Hakkıdır hakkı olmasına da bu hakkı, başkalarını rahatsız etmemek kaydıyla kullanma kuralına uyma koşuluyla bu “hakkı kullanmak”, esastır.

 

*     *     *

 

Şimdi ben konuyu dillendirdim diye hiç kimse bana hayvanseverlik dersi vermeye kalkmasın,

Çünkü “hayvan severlik konusunda”; benim diyen hayvan sever, su dökemez elime.

Çocukluk ve gençlik yıllarımda annemi; evlendiğim ilk günden bu yana da eşimi çıldırtma pahasına beslediğim hayvanları, tek tek şuraya yazsam, şaşar kalırsınız; (hem de) evimde…

Kedi, köpek, tavşan, maymun, sincap gibi oylumlu hayvanlardan tutun, kanatlı hayvan türlerine kadar (evde beslen(e)meyecek) nice hayvan türleri geldi geçti elimden ve de evimden…

Su hayvanlarının her türünü besledim.

Istakoz (kerevit) besledim, yengeç besledim.

Bukalemun besledim. Şahin besledim… Papağan besledim.... Keklik besledim… Saksağan besledim… (Daha muhabbet kuşlarını, kanarya ve sakaları saymıyorum…)

!!??..

Horoz besledim evimde, horoz…

Böylesine çılgın, böylesine deli bir hayvan severimdir.
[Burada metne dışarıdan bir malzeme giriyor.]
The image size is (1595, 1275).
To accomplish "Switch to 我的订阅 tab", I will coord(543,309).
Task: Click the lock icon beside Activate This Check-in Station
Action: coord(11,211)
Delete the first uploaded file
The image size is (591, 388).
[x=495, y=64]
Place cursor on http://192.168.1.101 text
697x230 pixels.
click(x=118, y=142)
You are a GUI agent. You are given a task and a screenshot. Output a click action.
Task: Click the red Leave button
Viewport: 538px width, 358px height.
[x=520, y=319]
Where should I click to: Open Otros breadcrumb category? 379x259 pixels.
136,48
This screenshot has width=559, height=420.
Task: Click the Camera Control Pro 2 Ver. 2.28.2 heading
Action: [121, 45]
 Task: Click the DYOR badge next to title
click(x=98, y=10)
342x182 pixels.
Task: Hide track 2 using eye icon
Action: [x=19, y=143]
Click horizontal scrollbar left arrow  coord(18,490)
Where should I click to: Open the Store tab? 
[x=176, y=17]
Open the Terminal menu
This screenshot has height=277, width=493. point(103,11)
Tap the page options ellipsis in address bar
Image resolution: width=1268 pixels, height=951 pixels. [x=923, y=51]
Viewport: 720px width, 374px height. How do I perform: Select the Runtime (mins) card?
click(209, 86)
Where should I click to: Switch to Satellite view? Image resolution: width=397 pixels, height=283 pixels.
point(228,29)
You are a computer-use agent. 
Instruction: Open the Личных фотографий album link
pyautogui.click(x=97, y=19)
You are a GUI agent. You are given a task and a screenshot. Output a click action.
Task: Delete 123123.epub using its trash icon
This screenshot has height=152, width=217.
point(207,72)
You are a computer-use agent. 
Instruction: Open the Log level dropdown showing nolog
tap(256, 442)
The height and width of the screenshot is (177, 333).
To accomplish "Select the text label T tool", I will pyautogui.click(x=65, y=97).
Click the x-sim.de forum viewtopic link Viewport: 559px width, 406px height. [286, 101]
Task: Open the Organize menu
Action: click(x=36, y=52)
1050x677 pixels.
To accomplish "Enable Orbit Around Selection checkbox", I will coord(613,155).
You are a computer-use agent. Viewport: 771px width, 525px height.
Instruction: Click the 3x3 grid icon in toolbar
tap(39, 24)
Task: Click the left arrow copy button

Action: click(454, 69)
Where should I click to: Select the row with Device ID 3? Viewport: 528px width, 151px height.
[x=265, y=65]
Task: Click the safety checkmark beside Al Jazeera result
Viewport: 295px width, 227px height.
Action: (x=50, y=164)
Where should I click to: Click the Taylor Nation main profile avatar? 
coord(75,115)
Ancak son yıllarda (çok sık seyahat etme durumunda olduğumdan) şimdi oturduğum apartmanın bahçesine yaptığım kafeslerde tavşan ve bıldırcın besliyorum.

Neyse…

Konuyu, kedi, köpek besleyenlere; köpeklerini cadde, sokak ve parklarda gezdirirken, kakalarını oraya buraya yaptırtıp, o kakayı sorumsuzca orada bırakanlara getirmek için yaptım bu girişi de…

… …

Sözün özü ne yapıyor, ne eyliyorsak başkalarını rahatsız etmeden, onları huzursuz etmeden yapmak durumundayız.